The rhetorical heat rose on both sides of the stand-off yesterday as Jens Stoltenberg, 62, the secretary-general of Nato, warned of a “real danger” of war in Europe, and Russia said it would send more jet fighters, air-to-surface missiles and anti-aircraft guns to the alliance’s eastern frontiers for joint exercises with Belarus.
Moscow has already stationed more than 100,000 troops near Ukraine’s border, and one Russian minister said a larger deployment in Belarus could not be ruled out.
Jen Psaki, the White House press secretary, described the Russian drills in Belarus as presenting an extremely dangerous situation. “We’re now at a stage where Russia could at any point launch an attack in Ukraine,” she said.
So far all attempts at diplomacy have failed, though Antony Blinken, 59, the US secretary of state, will travel to Kiev today before visiting Berlin tomorrow and meeting Sergei Lavrov, his Russian counterpart, in Geneva on Friday. On the Nato side there is little agreement about how to punish the Kremlin in the event of an attack on Ukraine.

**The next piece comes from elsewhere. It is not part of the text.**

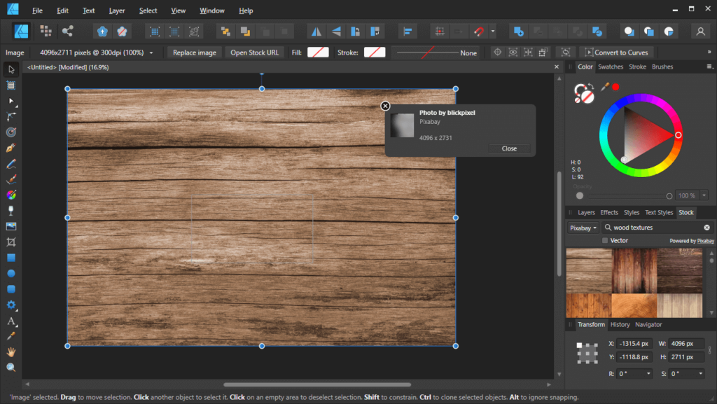Select the Artistic Text tool

point(11,321)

One “nuclear” option would be to kick Russia out of the Swift network, which handles transactions worth nearly £100 trillion a week between banks in more than 200 countries. This would effectively cut Russian banks off from the West overnight and starve the Russian financial system of access to dollar payments, as happened to Iran in 2018 and to North Korea the year before that.

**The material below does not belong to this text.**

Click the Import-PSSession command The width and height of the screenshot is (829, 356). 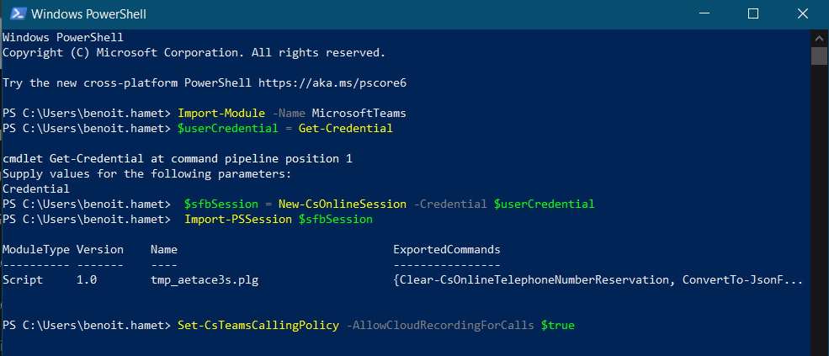tap(234, 219)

However, some western governments worry that it could do serious damage to the economies of Germany and other European Union members that trade with Russia. A senior Russian official said last year that excluding Russia from Swift would be an act of “self-castration” by the West.

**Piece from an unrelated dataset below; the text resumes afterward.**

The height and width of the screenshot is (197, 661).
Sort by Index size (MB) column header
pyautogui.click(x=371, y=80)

It might also undermine Swift itself by encouraging Russia and China to develop rival networks for payments. About 400 Russian banks and 20 per cent of Russia’s internal payments have already switched to Moscow’s own system, known as SPFS, which was created at the height of the last Ukraine crisis in 2014. The Swift idea has now been dropped in favour of targeted economic sanctions against large Russian banks, German officials told Handelsblatt, a business newspaper. However, the US National Security Council said that “no option [was] off the table”.
Dmitry Peskov, 54, President Putin’s chief spokesman, claimed Swift had previously said disconnecting Russia from its system would be “virtually impossible”. It was unclear what statement he was referring to.
Germany’s willingness to respond decisively to any Russian aggression against Ukraine came under the spotlight yesterday as Annalena Baerbock, 41, the German foreign minister, met Lavrov in Moscow. Baerbock said it was “hard not to interpret” the Russian troop movements as a threat.
Berlin is under pressure from allies to drop its refusal to deliver armaments to Kiev. The UK flew two planeloads of anti-tank weapons to Ukraine on Monday.